**PROBLEM TO SOLVE:** Starting at the line that contains "Given: Click swords" and continuing through the end of the material, write the lines out again with "icon" replaced by "button" and everything else unchanged.

[DATA IN THIS EXERCISE start]

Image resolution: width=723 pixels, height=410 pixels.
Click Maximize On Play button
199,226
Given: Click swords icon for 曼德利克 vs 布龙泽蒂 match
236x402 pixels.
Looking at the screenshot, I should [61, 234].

[DATA IN THIS EXERCISE end]

**EXERCISE OUTPUT:**
Given: Click swords button for 曼德利克 vs 布龙泽蒂 match
236x402 pixels.
Looking at the screenshot, I should [61, 234].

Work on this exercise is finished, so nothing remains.